◆ **Objectif de la tâche**
D'après le passage fourni, de quelle manière Joachim Biehler remet-il en cause les normes ?

◆ **Passage fourni**
§
Ainsi les représentations du corps dans l’histoire de l’art sont loin d’être anodines, d’où la nécessité de les repérer et de les relativiser lorsqu’elles sont devenues avec le temps des modèles normatifs. Avec ses séries d’œuvres sur les codes de l’art et les représentations sociales qui en découlent — les représentations particulières qui deviennent des poncifs, mais aussi les figures d’artistes que l’on a envie d’imiter — Joachim Biehler remet ces normes en cause avec humour et dérision, mais aussi une réelle efficacité.

Dès ses débuts2 son travail aborde ces questions avec des parodies de tableaux connus de tous, que ce soient des thèmes picturaux traditionnels tels que les Annonciations ou des tableaux singuliers souvent reproduits.
§
◆ **Données fournies**
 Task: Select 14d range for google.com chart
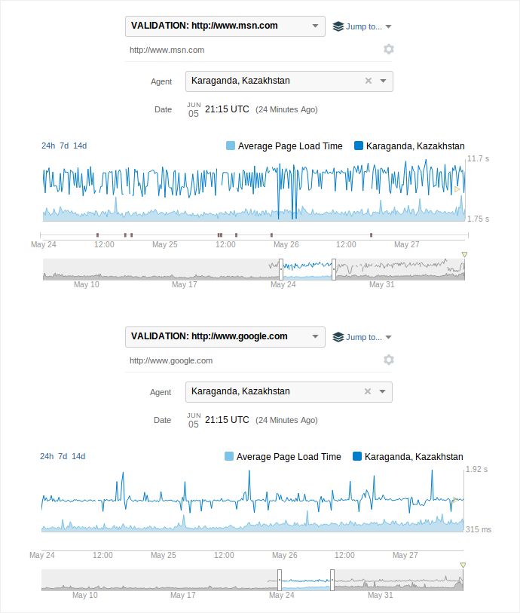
§
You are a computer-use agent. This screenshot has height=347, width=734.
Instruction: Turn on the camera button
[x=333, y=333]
§
◆ **Réponse attendue**
Il les remet en cause avec humour et dérision, mais aussi avec une réelle efficacité.